_What the exercise asks:_ Put the lines of the records below, from the start of the records through the line containing "tap(673, 37)", into a numbered list, leaving out blank lines and pictures.

Element and text position data:
__________

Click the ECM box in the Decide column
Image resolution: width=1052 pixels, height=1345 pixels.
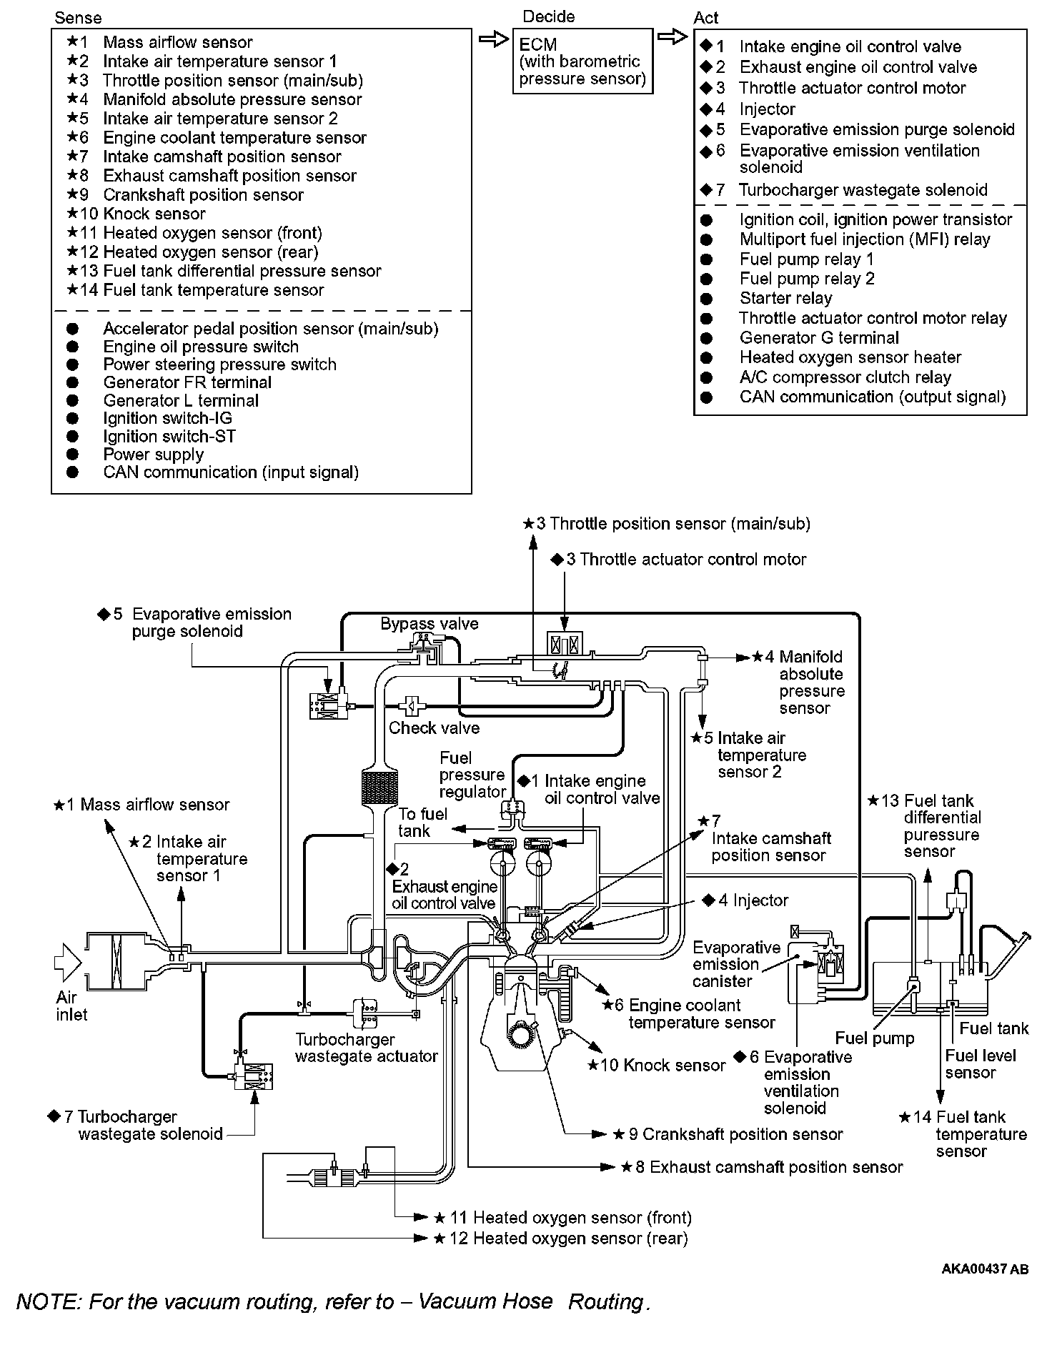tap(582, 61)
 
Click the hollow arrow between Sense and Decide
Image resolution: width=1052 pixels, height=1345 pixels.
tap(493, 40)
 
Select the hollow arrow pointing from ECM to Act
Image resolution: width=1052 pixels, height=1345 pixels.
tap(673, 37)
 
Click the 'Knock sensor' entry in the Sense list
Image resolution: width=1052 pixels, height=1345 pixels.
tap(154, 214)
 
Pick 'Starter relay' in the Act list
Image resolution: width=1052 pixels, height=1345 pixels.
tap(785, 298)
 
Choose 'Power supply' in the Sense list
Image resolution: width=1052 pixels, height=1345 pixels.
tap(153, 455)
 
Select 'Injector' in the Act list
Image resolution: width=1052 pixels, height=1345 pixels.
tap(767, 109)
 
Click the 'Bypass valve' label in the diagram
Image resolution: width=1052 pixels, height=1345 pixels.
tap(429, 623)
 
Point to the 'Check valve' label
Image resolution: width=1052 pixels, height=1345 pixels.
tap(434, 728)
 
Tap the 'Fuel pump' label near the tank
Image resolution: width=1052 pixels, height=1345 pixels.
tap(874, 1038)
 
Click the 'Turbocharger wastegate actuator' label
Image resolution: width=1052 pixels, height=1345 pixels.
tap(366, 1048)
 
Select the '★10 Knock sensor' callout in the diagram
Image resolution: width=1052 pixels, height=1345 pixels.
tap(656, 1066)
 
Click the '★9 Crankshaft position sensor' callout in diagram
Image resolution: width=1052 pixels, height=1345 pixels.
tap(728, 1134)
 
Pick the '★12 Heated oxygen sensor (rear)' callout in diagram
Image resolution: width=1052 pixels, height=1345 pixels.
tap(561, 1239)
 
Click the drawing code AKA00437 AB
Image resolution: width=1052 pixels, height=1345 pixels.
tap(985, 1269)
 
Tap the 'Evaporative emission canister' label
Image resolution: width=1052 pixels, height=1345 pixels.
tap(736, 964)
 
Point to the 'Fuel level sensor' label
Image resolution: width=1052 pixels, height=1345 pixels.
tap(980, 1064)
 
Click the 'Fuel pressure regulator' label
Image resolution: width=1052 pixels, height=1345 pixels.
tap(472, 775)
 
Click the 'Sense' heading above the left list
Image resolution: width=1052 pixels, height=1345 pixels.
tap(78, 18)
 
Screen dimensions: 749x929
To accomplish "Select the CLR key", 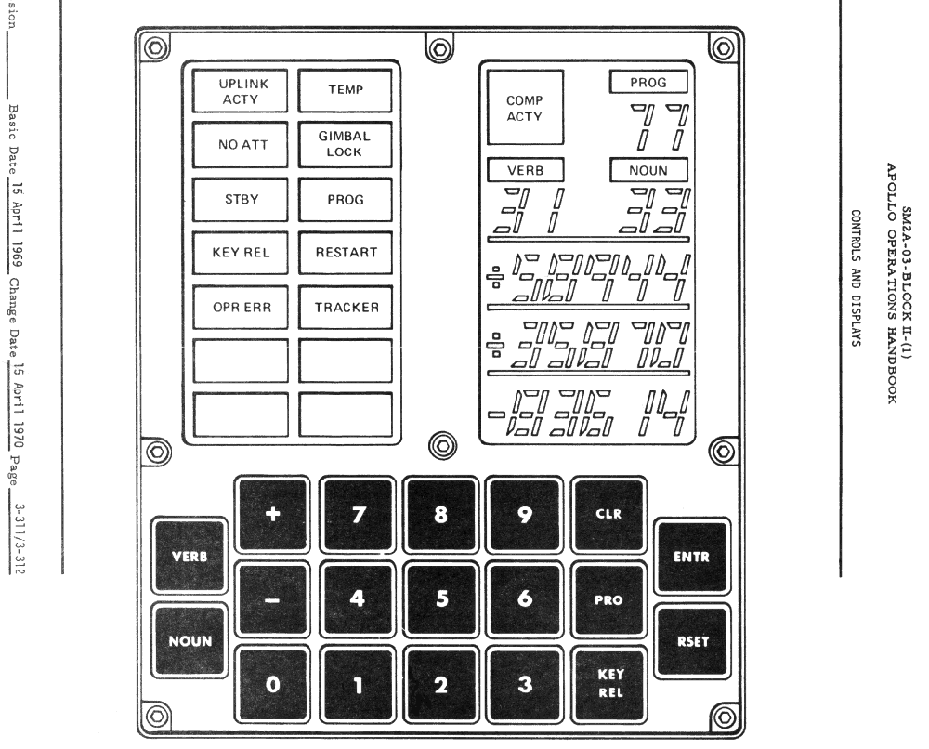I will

__________

_Task output:_
1. Click the ECM box in the Decide column
2. Image resolution: width=1052 pixels, height=1345 pixels.
3. tap(582, 61)
4. Click the hollow arrow between Sense and Decide
5. Image resolution: width=1052 pixels, height=1345 pixels.
6. tap(493, 40)
7. Select the hollow arrow pointing from ECM to Act
8. Image resolution: width=1052 pixels, height=1345 pixels.
9. tap(673, 37)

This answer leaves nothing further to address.